**The problem**. Only the lines below from the one containing "Select the Magic Wand tool" to the one containing "Viewport: 774px width, 516px height." should be repeated, both included and unchanged.

**Records for this exercise**.
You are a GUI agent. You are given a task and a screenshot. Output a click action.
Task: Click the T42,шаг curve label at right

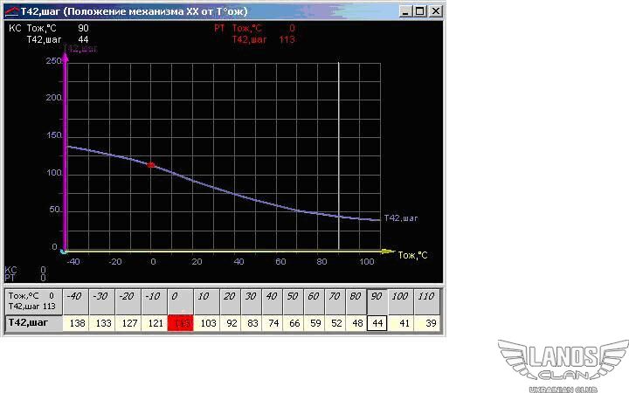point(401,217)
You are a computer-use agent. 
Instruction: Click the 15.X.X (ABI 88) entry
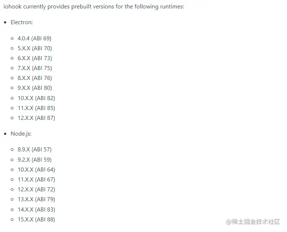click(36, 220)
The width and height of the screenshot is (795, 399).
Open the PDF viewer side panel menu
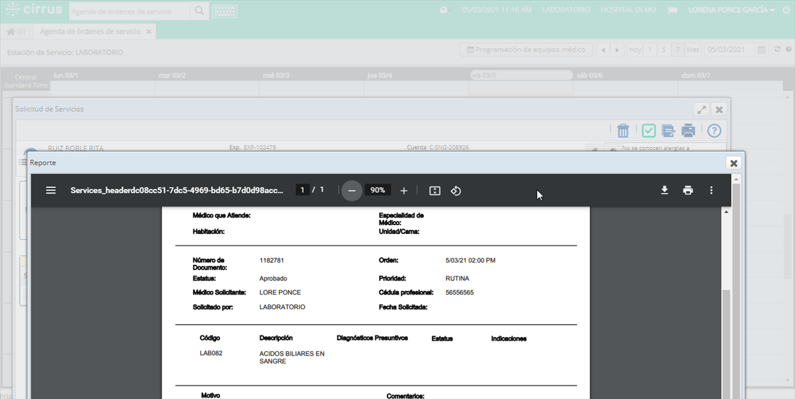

==

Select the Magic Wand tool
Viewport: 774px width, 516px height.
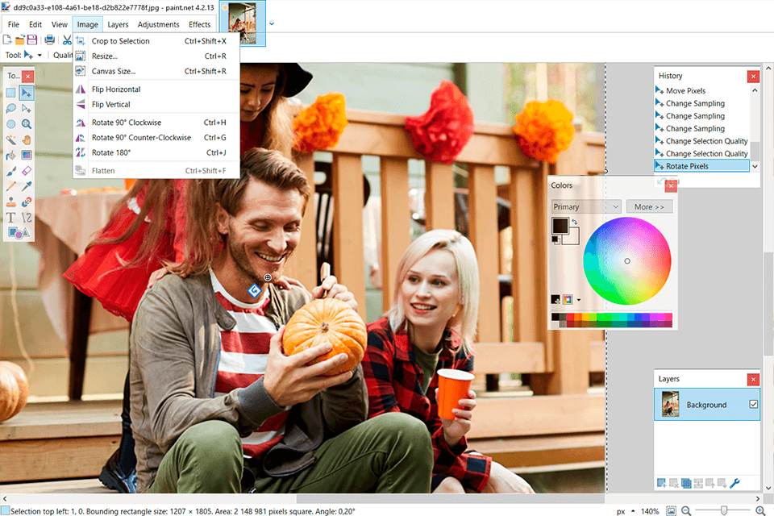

==

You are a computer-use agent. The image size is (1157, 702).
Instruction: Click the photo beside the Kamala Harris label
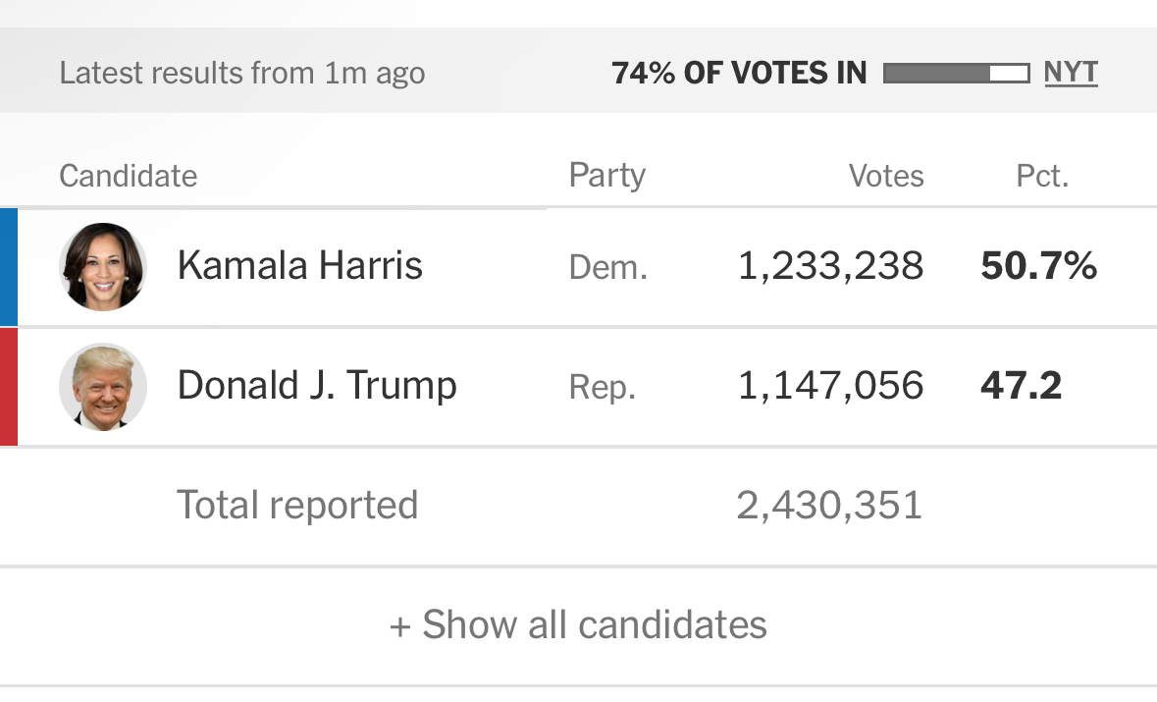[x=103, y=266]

**Exercise answer**.
Select the Magic Wand tool
Viewport: 774px width, 516px height.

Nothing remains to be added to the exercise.